#### Problem requirements
Pull every line containing the word "will" from the records.

══ Source material ══

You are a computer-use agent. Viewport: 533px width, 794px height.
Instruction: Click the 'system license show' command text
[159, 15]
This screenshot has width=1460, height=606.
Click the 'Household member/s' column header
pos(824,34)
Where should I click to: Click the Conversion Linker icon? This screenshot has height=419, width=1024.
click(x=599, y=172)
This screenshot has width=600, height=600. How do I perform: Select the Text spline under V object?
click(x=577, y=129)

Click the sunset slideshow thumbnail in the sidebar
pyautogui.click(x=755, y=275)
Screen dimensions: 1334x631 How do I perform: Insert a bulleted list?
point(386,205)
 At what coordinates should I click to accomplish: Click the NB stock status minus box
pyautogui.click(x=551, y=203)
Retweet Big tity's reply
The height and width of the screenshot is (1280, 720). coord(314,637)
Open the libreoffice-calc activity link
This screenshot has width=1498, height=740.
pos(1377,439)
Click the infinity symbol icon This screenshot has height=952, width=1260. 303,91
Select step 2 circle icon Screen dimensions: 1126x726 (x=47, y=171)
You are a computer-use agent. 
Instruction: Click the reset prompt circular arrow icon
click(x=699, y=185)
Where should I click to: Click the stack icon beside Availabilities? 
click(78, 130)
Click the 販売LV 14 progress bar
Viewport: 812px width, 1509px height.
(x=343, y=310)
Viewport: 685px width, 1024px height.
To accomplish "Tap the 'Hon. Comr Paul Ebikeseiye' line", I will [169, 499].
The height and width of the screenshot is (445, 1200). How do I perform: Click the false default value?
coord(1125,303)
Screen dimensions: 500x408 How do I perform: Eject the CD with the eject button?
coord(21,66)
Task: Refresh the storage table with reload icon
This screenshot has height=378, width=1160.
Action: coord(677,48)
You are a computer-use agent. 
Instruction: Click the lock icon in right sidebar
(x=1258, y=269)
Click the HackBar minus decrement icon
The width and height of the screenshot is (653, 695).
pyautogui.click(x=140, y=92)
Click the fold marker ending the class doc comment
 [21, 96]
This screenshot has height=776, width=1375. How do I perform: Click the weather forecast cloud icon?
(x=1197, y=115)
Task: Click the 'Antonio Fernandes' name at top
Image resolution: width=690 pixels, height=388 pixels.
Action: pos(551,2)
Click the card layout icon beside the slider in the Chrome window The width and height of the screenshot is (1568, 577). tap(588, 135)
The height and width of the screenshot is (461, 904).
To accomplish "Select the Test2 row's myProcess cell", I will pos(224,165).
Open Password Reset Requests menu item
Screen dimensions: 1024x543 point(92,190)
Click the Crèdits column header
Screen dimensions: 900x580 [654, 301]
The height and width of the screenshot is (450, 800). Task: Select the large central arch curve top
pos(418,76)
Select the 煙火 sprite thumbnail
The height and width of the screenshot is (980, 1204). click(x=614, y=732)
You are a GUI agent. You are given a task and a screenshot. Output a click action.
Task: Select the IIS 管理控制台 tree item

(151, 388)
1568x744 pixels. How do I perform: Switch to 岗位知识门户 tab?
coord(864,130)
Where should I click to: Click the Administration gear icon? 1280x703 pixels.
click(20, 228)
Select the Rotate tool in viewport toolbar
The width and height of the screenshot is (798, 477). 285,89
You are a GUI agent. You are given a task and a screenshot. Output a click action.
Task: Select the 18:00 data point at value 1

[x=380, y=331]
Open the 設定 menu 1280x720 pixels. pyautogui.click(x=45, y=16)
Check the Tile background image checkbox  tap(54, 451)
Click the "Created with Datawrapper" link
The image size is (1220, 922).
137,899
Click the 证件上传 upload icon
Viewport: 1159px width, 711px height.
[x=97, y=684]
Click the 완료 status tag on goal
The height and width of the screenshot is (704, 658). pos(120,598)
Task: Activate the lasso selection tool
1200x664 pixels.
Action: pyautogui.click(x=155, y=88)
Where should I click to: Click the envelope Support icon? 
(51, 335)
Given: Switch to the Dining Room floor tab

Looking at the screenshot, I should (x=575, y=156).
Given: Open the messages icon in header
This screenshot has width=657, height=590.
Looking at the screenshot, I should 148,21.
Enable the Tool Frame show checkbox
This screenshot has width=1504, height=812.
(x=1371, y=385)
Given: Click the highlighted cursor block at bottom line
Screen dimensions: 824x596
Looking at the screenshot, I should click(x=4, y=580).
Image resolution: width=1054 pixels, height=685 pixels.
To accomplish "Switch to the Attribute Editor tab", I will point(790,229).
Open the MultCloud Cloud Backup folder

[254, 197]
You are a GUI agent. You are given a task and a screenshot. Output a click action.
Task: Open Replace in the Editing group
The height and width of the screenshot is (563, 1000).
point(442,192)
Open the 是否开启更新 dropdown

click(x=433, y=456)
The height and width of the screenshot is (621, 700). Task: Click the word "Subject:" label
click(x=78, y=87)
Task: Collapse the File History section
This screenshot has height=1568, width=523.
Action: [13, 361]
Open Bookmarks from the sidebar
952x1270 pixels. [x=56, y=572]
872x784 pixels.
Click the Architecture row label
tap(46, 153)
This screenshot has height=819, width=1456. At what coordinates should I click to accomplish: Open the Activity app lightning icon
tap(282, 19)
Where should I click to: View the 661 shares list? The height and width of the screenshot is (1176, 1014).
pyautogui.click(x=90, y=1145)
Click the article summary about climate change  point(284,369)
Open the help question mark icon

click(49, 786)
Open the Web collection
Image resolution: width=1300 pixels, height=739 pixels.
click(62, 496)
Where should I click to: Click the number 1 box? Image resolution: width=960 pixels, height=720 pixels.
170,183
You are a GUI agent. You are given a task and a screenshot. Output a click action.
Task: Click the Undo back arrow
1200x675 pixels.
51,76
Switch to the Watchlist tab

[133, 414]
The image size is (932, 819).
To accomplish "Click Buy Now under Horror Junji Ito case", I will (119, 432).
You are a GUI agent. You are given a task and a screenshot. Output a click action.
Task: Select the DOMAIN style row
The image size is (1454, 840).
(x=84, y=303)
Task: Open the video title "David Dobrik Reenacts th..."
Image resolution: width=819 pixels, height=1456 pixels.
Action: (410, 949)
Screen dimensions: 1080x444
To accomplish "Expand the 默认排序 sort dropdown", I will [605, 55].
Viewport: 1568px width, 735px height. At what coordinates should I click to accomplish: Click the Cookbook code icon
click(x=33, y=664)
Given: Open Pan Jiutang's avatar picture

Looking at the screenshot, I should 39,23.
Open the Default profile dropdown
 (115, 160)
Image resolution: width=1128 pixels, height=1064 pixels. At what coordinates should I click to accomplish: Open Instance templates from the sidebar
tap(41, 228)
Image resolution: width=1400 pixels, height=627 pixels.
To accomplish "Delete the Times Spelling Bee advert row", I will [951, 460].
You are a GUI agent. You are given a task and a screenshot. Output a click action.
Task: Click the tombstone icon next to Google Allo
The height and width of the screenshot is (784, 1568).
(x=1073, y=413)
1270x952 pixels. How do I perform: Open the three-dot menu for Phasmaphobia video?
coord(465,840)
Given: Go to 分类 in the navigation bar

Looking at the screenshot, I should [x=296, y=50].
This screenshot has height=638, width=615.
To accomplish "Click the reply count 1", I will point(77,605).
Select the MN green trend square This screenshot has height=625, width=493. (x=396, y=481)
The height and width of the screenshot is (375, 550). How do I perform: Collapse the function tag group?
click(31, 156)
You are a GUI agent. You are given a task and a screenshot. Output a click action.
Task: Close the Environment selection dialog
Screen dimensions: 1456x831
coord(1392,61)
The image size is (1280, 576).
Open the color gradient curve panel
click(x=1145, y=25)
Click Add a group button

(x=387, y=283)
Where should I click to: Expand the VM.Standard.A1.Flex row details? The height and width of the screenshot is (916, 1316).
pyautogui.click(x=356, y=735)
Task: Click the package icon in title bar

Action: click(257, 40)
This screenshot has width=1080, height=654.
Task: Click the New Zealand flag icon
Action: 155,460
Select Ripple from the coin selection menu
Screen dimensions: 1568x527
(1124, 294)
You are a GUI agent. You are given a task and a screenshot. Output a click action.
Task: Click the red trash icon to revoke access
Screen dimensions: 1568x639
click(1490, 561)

═══

#### Response area
To accomplish "Tap the 'Hon. Comr Paul Ebikeseiye' line", I will [169, 499].
To accomplish "Select the Test2 row's myProcess cell", I will pos(224,165).
To accomplish "Switch to the Attribute Editor tab", I will point(790,229).
To accomplish "Click Buy Now under Horror Junji Ito case", I will (119, 432).
To accomplish "Expand the 默认排序 sort dropdown", I will [605, 55].
To accomplish "Delete the Times Spelling Bee advert row", I will [951, 460].
To accomplish "Click the reply count 1", I will point(77,605).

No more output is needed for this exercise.